# Young People and Relationships: Dating, Marriage and Wealth



## froufrou (Aug 18, 2013)

I think this kind of topic would get a ton of hate on other forums but I figured this discussion might be interesting on a forum where everyone very much recognizes the importance of money on a secure and comfortable life. Here is an interesting topic I found that discusses how love is for the rich, or at least, marriage is. 

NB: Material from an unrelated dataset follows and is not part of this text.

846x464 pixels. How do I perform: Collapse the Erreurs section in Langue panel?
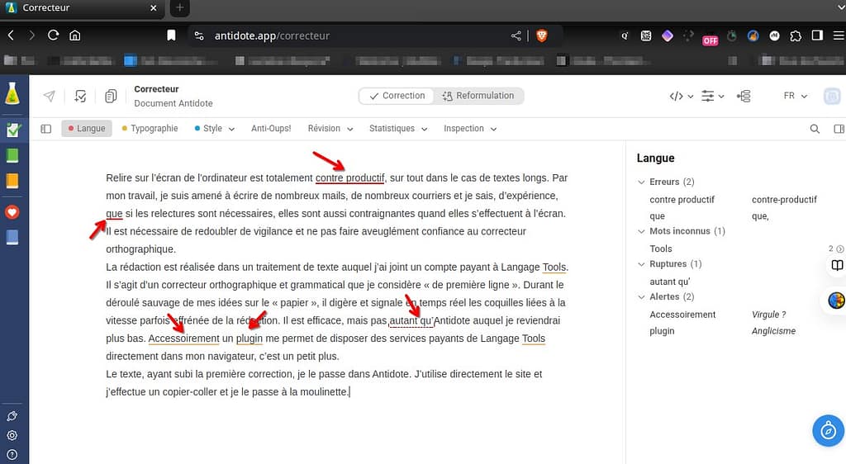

http://nymag.com/thecut/2013/08/study-love-is-for-the-rich.html

As a person in my early twenties, I cannot help but acknowledge the harsh financial realities that faces young people like myself who would like to start a family in mid-late twenties. I was extremely lucky to get a fairly high paying job out of university but I still feel troubled by how I can aim to achieve a comfortable family life in the future considering the high cost of housing and job instability. Of course, the fact that my peers, and potential dates, on a majority haven't been as lucky. So many young people are under employed or unemployed, from mid twenties to late twenties to even early thirties. I am a hard working person who is very career oriented and I expect a partner that could hold his weight in family life as I won't earn enough to support a family in Toronto nor do I personally feel like I should. Statistically speaking, I think it may be pretty challenging for me to find someone around my age (4-6 year gap), around the same salary (or higher) and fulfil all the wonderful things of love. I suppose the career and financial stability would happen if I marry someone much older. I do see marriage as a vehicle to bring a sense of contentment into my life that being single cannot but at the same time there are steep financial implications to marrying "poor" or remaining single. I envision that if I were to marry someone who in all accounts is a wonderful husband (shares responsibilities, responsible, supportive and loving but alas unambitious and is in a low growth/low paying career) but cannot provide the financial support needed to support goals such as buying a home, going on modest vacations and saving for retirement, I would be quite unhappy as financial independence is very important to me and feel unfair to shoulder all of the financial burden. I have read some posts from this forum where savings really took off after marriage where one paycheck was completely saved. On top of that, if I were to have child (children is almost impossible in my view) I would feel obligated to provide for their post secondary education, which not only is not cheap but may not be worth it. I really do feel like my generation has it a lot worse than previous generations in this respect.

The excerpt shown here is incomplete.